TASK BRIEF:
In the records that follow, find each line with the word "This" and copy it.
--- START ---
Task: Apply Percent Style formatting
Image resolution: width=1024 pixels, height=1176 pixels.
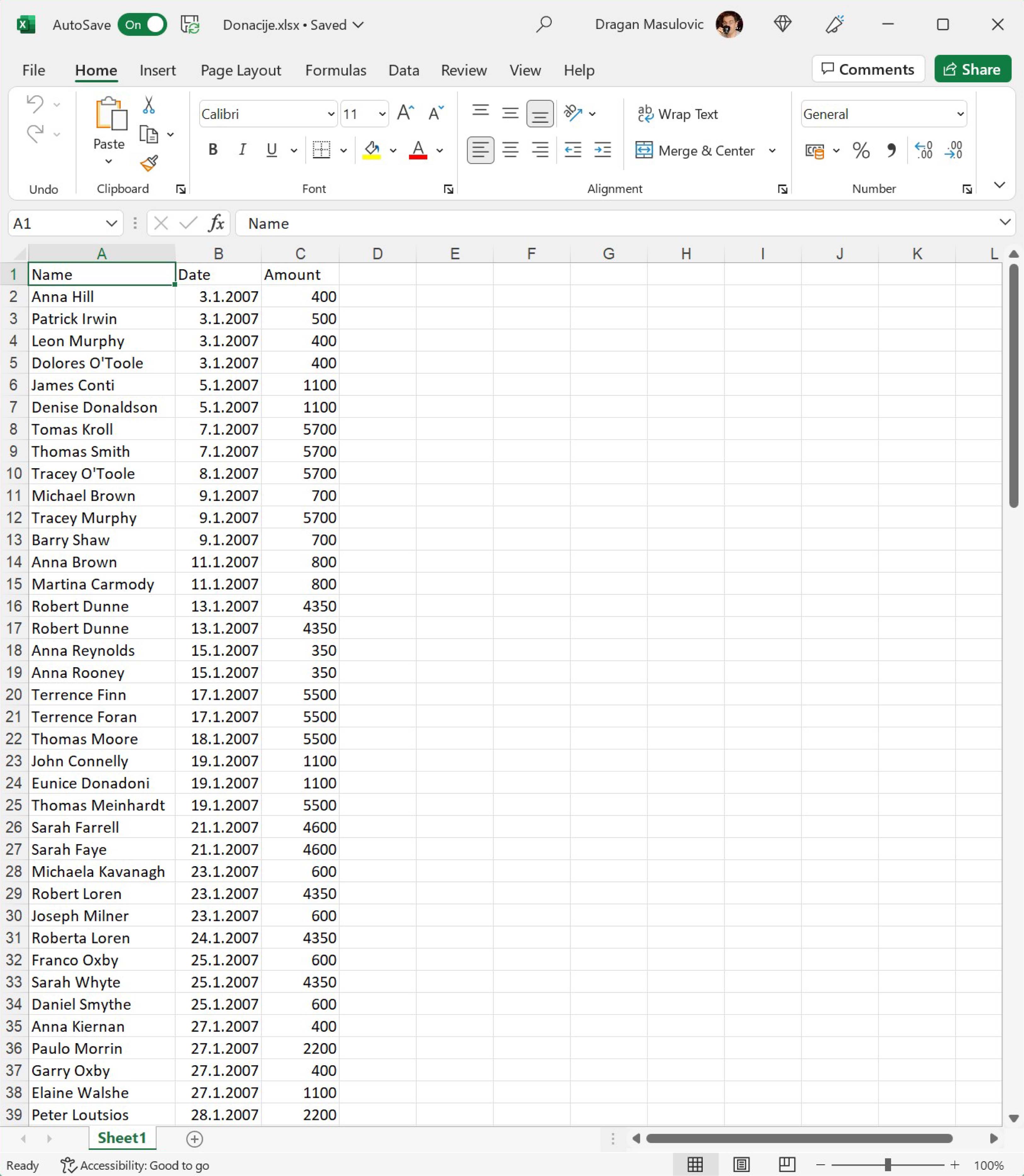Action: [x=861, y=151]
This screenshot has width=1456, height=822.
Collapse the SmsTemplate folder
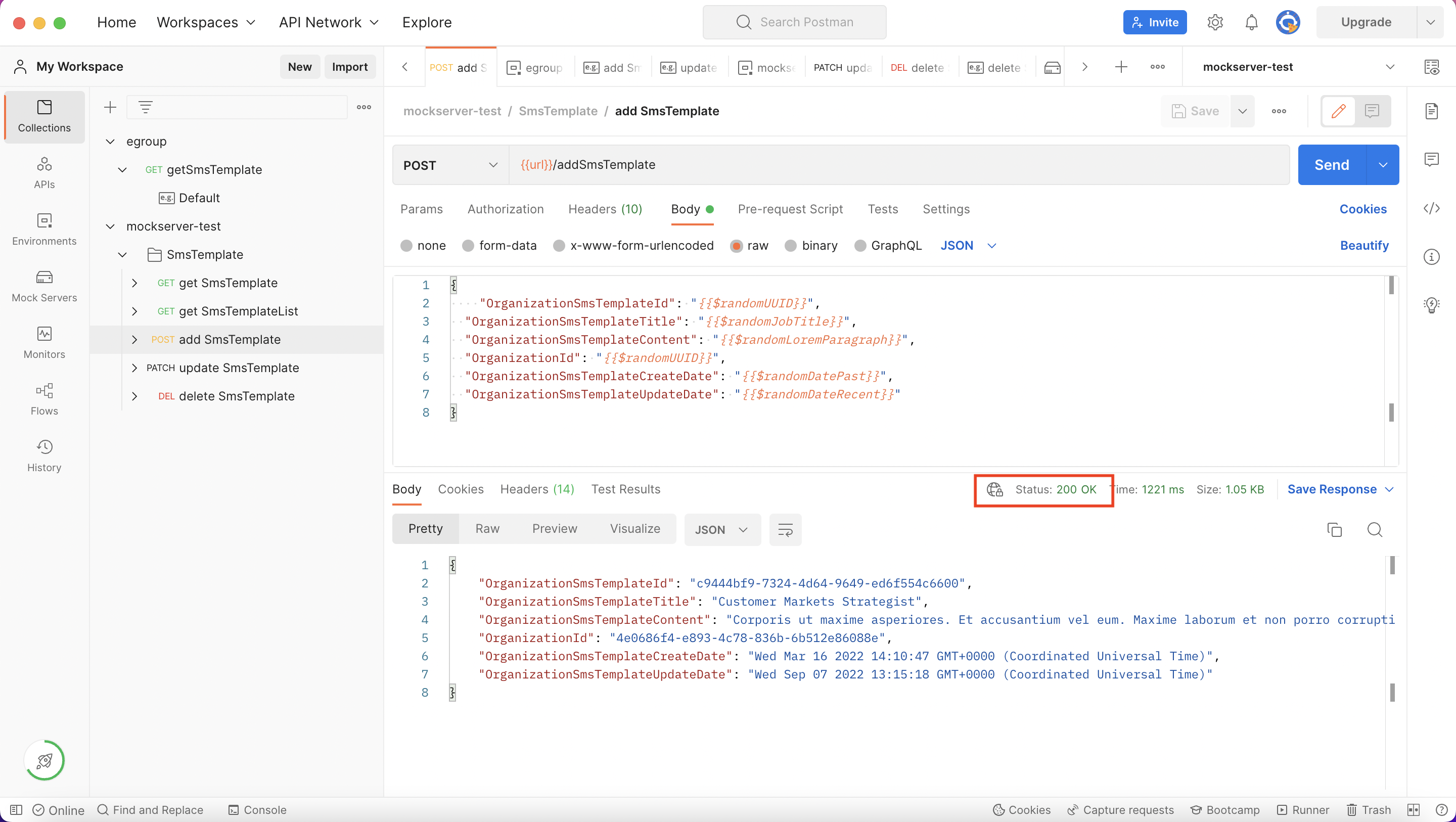[123, 254]
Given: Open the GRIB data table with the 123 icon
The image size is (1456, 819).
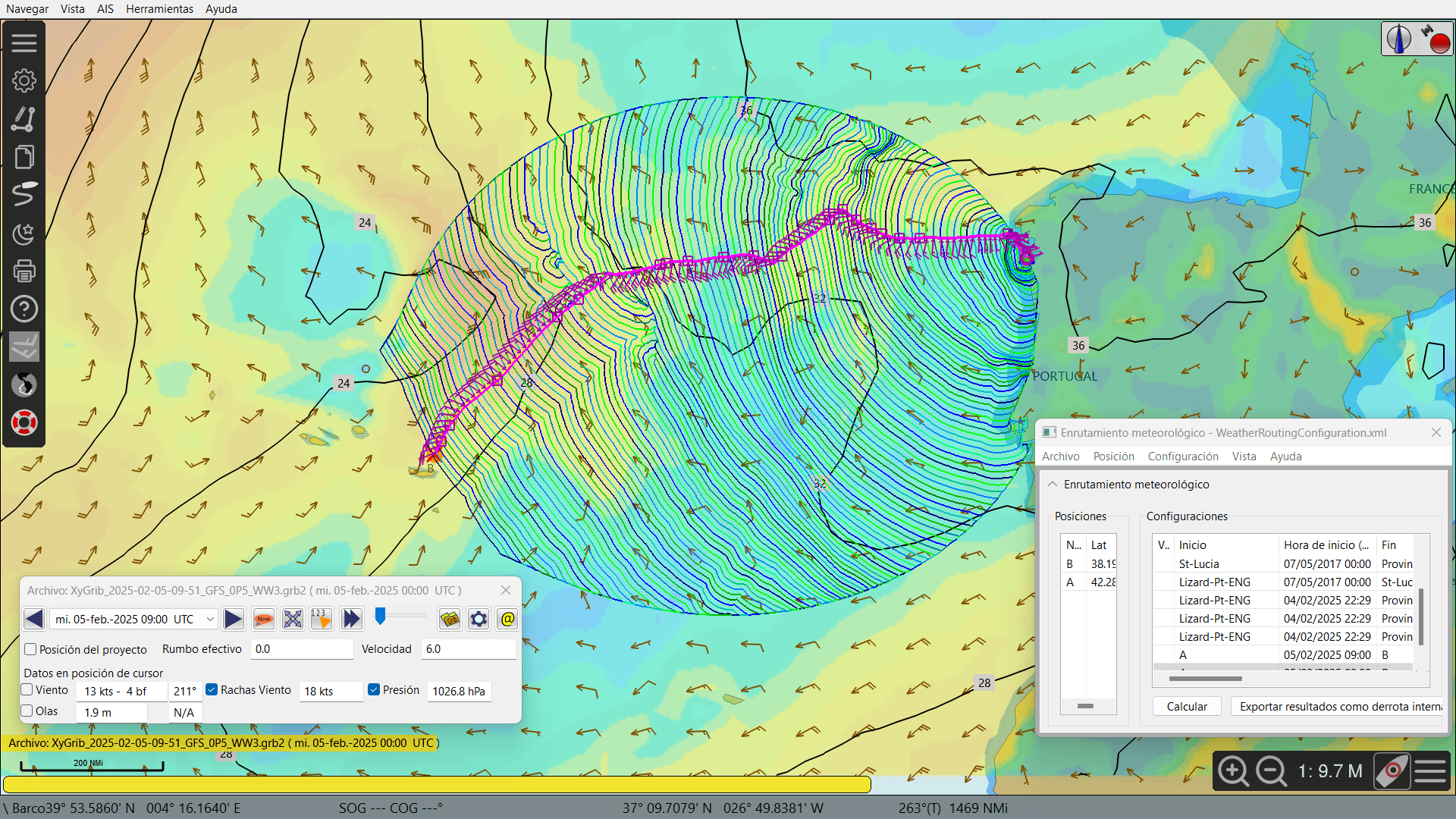Looking at the screenshot, I should [321, 619].
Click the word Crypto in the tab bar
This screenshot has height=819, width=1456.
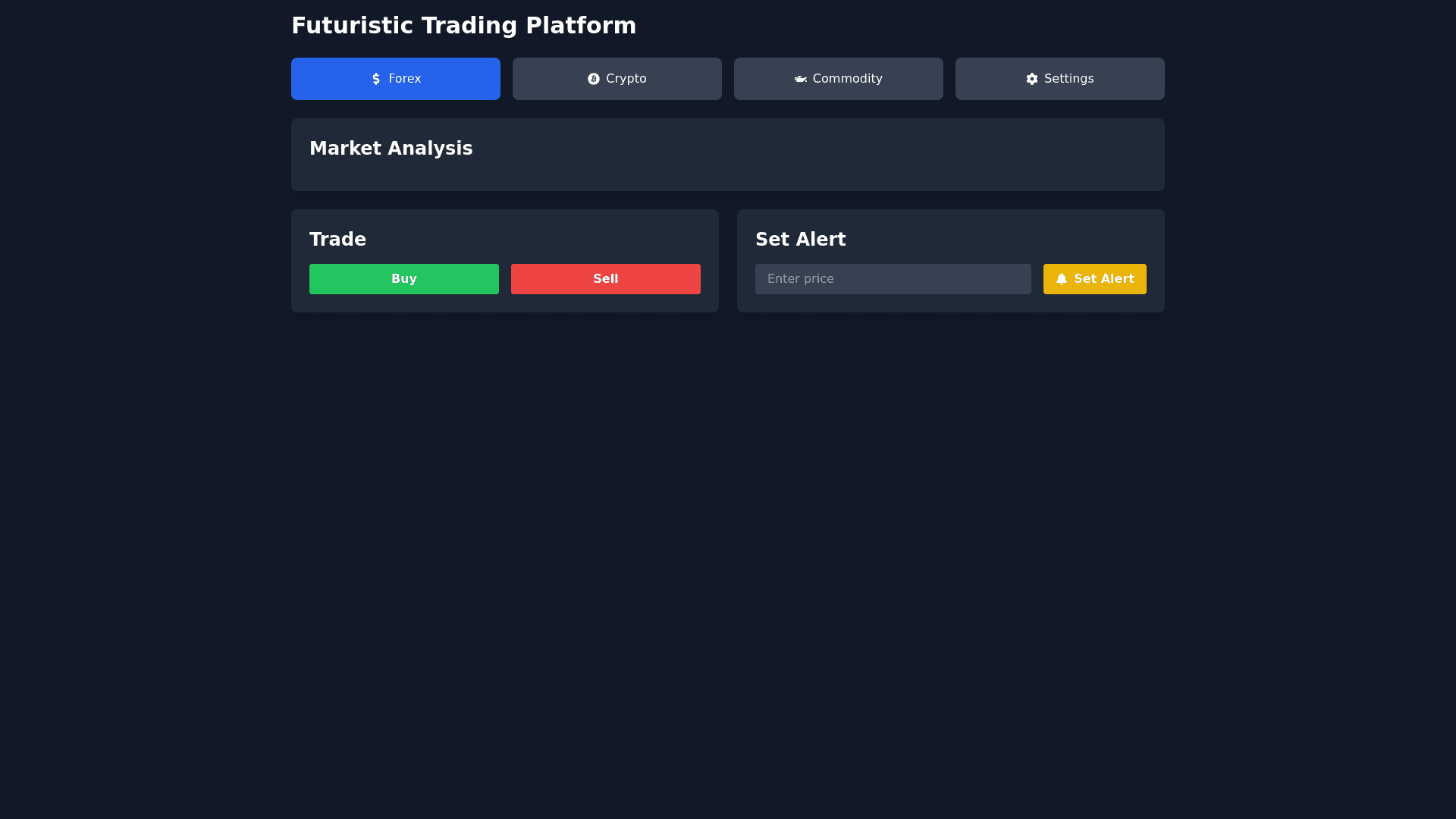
--- END ---
YOUR SOLUTION:
This screenshot has width=1456, height=822.
This screenshot has height=819, width=1456.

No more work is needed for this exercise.